* [TASK]: Report each line of the entries below that contains the word "Identify", copying every such line in full. Case counts.
######
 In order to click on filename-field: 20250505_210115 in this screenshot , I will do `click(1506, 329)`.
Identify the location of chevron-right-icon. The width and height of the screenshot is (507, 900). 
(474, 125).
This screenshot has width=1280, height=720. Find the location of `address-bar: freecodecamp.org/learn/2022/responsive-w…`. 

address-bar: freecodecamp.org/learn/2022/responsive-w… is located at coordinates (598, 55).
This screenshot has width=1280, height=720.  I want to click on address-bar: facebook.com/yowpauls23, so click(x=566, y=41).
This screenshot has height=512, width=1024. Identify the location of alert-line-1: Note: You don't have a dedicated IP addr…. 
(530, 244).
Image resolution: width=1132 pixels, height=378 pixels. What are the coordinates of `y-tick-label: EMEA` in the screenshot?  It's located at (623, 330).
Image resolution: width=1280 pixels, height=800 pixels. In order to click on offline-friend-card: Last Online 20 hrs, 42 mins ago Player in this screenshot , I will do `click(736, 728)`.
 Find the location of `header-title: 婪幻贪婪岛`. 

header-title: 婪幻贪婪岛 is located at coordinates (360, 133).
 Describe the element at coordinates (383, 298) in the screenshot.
######
* [ANSWER TO THIS EXERCISE]:
Identify the location of chevron-right-icon. The width and height of the screenshot is (507, 900). 
This screenshot has height=512, width=1024. Identify the location of alert-line-1: Note: You don't have a dedicated IP addr…. 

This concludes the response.